(YOUR TASK) I need the lines below from the one with "루센맵 체험 (31, 2561)" down to the one with "足球比分 (795, 14)" reproduced exactly, both ends included, and nothing else.
=== Begin Enclosure ===
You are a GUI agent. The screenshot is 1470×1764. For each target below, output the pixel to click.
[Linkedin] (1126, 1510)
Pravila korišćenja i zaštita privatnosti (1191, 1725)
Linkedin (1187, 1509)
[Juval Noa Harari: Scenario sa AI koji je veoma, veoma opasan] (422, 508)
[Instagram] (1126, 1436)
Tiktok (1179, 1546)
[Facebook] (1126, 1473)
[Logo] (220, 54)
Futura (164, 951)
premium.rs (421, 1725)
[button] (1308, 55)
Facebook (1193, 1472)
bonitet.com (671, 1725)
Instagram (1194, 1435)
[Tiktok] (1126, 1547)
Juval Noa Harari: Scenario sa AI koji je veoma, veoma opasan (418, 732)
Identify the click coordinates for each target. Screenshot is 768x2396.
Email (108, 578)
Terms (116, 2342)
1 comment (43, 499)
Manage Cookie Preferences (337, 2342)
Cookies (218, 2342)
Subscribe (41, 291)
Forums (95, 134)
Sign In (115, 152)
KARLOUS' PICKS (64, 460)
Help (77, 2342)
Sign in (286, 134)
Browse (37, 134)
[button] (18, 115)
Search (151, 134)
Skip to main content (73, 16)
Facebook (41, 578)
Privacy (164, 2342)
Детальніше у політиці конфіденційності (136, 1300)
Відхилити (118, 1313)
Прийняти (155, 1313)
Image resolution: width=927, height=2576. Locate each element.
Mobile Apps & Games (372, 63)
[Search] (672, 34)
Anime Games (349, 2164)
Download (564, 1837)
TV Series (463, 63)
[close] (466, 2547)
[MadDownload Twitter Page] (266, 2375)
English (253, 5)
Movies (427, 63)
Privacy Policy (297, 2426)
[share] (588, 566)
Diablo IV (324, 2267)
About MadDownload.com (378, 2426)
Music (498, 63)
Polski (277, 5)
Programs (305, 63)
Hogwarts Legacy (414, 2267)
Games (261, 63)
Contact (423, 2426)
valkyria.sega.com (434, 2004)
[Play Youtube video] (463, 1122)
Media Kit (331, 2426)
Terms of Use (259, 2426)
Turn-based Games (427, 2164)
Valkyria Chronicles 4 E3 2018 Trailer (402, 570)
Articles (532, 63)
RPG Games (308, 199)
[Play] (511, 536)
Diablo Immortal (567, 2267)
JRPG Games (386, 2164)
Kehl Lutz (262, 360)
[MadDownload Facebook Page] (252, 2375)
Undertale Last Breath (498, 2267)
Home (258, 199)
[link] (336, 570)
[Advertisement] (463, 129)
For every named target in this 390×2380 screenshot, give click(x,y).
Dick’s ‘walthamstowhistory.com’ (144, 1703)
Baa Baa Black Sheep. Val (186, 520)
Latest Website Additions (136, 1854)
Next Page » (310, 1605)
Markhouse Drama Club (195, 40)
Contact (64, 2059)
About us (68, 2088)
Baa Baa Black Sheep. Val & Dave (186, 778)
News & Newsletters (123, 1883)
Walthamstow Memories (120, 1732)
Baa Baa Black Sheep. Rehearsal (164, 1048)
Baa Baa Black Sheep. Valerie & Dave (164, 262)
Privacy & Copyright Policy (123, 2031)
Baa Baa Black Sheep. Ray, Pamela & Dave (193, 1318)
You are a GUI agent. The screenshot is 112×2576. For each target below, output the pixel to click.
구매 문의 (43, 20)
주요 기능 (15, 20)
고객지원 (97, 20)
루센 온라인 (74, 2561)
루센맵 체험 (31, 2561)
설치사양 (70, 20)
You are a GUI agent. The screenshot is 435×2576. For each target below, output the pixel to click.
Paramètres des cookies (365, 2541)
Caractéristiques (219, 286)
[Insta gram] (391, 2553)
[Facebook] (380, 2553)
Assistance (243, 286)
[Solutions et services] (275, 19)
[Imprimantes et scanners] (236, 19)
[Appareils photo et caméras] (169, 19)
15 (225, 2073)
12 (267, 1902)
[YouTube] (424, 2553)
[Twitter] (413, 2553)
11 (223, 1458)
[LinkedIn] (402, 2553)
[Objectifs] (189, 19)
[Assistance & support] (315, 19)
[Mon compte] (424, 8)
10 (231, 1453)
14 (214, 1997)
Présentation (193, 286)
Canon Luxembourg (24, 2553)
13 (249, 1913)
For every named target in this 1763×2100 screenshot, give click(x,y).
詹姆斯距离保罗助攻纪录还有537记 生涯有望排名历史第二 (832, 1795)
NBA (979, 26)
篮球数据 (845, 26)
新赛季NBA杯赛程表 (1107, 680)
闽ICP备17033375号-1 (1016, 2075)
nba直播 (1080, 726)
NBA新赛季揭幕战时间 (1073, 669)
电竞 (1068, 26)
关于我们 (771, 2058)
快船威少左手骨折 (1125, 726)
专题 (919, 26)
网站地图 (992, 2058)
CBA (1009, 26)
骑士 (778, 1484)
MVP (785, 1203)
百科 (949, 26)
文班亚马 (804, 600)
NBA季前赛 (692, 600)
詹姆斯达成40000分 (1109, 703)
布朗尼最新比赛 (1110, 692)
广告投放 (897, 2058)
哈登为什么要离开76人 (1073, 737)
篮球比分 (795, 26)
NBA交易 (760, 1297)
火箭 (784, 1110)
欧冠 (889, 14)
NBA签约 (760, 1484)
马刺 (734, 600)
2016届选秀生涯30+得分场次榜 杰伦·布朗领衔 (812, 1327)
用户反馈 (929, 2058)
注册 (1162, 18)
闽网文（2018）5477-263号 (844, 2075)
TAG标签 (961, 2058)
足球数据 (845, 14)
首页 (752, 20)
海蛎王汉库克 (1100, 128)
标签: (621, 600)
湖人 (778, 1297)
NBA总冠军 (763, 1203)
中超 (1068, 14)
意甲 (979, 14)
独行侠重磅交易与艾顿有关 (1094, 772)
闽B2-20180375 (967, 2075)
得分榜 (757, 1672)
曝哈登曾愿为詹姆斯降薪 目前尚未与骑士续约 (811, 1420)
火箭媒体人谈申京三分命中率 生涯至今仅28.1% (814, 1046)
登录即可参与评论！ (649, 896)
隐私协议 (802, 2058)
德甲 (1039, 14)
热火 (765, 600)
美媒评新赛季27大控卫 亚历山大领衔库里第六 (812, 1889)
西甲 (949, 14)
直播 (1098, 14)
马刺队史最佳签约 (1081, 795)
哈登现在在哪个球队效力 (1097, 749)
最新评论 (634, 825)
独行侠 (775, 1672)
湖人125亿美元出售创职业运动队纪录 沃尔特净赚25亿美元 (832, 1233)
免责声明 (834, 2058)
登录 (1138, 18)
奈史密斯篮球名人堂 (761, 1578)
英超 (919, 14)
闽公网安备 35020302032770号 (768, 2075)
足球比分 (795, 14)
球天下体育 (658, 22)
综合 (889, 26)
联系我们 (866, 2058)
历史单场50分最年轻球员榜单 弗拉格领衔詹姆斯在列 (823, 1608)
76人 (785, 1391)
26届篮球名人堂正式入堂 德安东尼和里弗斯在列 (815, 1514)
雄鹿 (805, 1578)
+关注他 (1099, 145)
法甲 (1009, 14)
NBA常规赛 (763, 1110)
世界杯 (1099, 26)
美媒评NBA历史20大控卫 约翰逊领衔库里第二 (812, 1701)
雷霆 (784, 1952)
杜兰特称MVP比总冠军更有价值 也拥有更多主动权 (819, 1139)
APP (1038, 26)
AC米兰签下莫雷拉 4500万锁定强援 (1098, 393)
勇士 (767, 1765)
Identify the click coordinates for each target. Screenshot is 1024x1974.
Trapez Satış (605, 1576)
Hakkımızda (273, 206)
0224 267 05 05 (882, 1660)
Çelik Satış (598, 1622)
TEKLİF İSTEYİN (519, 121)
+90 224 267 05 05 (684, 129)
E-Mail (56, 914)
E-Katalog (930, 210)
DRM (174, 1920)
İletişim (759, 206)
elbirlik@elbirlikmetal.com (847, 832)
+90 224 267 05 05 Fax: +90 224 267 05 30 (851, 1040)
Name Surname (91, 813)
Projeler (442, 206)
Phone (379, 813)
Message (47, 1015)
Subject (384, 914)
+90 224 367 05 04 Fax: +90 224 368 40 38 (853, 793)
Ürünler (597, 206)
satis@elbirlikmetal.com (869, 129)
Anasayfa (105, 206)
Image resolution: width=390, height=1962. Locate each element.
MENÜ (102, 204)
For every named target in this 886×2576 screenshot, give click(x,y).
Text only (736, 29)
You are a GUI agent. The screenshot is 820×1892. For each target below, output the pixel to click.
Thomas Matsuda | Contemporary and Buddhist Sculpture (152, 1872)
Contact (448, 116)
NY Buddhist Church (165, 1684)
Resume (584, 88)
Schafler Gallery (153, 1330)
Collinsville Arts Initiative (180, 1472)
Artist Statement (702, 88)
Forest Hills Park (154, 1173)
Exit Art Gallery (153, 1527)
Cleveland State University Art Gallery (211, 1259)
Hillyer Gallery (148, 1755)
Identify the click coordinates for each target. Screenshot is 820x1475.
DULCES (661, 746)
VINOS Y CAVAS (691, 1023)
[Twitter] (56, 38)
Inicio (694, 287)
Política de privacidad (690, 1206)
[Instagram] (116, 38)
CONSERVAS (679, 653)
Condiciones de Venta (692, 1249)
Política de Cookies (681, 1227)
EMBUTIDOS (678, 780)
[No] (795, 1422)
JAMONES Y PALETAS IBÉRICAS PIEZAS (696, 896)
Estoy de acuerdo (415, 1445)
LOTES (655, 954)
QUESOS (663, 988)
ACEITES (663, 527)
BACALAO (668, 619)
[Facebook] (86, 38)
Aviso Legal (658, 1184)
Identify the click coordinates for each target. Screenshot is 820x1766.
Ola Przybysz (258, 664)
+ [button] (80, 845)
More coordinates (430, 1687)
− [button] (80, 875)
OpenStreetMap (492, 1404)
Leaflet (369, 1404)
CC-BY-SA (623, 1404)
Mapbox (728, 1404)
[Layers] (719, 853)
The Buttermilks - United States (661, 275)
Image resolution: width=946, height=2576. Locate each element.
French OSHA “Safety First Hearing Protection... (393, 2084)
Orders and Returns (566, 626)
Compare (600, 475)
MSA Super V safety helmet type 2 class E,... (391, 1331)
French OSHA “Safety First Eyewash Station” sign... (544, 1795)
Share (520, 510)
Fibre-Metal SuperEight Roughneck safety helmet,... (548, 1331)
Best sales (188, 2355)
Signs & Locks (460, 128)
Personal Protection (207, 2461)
=== End Enclosure ===
(FINISHED EXERCISE)
루센맵 체험 (31, 2561)
설치사양 (70, 20)
You are a GUI agent. The screenshot is 435×2576. For each target below, output the pixel to click.
Paramètres des cookies (365, 2541)
Caractéristiques (219, 286)
[Insta gram] (391, 2553)
[Facebook] (380, 2553)
Assistance (243, 286)
[Solutions et services] (275, 19)
[Imprimantes et scanners] (236, 19)
[Appareils photo et caméras] (169, 19)
15 (225, 2073)
12 (267, 1902)
[YouTube] (424, 2553)
[Twitter] (413, 2553)
11 (223, 1458)
[LinkedIn] (402, 2553)
[Objectifs] (189, 19)
[Assistance & support] (315, 19)
[Mon compte] (424, 8)
10 (231, 1453)
14 (214, 1997)
Présentation (193, 286)
Canon Luxembourg (24, 2553)
13 (249, 1913)
For every named target in this 1763×2100 screenshot, give click(x,y).
詹姆斯距离保罗助攻纪录还有537记 生涯有望排名历史第二 (832, 1795)
NBA (979, 26)
篮球数据 (845, 26)
新赛季NBA杯赛程表 (1107, 680)
闽ICP备17033375号-1 (1016, 2075)
nba直播 (1080, 726)
NBA新赛季揭幕战时间 (1073, 669)
电竞 (1068, 26)
关于我们 (771, 2058)
快船威少左手骨折 (1125, 726)
专题 (919, 26)
网站地图 (992, 2058)
CBA (1009, 26)
骑士 (778, 1484)
MVP (785, 1203)
百科 (949, 26)
文班亚马 (804, 600)
NBA季前赛 (692, 600)
詹姆斯达成40000分 (1109, 703)
布朗尼最新比赛 (1110, 692)
广告投放 (897, 2058)
哈登为什么要离开76人 (1073, 737)
篮球比分 (795, 26)
NBA交易 (760, 1297)
火箭 (784, 1110)
欧冠 (889, 14)
NBA签约 (760, 1484)
马刺 (734, 600)
2016届选秀生涯30+得分场次榜 杰伦·布朗领衔 (812, 1327)
用户反馈 (929, 2058)
注册 (1162, 18)
闽网文（2018）5477-263号 (844, 2075)
TAG标签 (961, 2058)
足球数据 (845, 14)
首页 (752, 20)
海蛎王汉库克 (1100, 128)
标签: (621, 600)
湖人 (778, 1297)
NBA总冠军 (763, 1203)
中超 (1068, 14)
意甲 (979, 14)
独行侠重磅交易与艾顿有关 (1094, 772)
闽B2-20180375 (967, 2075)
得分榜 (757, 1672)
曝哈登曾愿为詹姆斯降薪 目前尚未与骑士续约 (811, 1420)
火箭媒体人谈申京三分命中率 生涯至今仅28.1% (814, 1046)
登录即可参与评论！ (649, 896)
隐私协议 (802, 2058)
德甲 (1039, 14)
热火 (765, 600)
美媒评新赛季27大控卫 亚历山大领衔库里第六 (812, 1889)
西甲 (949, 14)
直播 (1098, 14)
马刺队史最佳签约 (1081, 795)
哈登现在在哪个球队效力 (1097, 749)
最新评论 (634, 825)
独行侠 (775, 1672)
湖人125亿美元出售创职业运动队纪录 沃尔特净赚25亿美元 (832, 1233)
免责声明 (834, 2058)
登录 (1138, 18)
奈史密斯篮球名人堂 (761, 1578)
英超 (919, 14)
闽公网安备 35020302032770号 (768, 2075)
足球比分 (795, 14)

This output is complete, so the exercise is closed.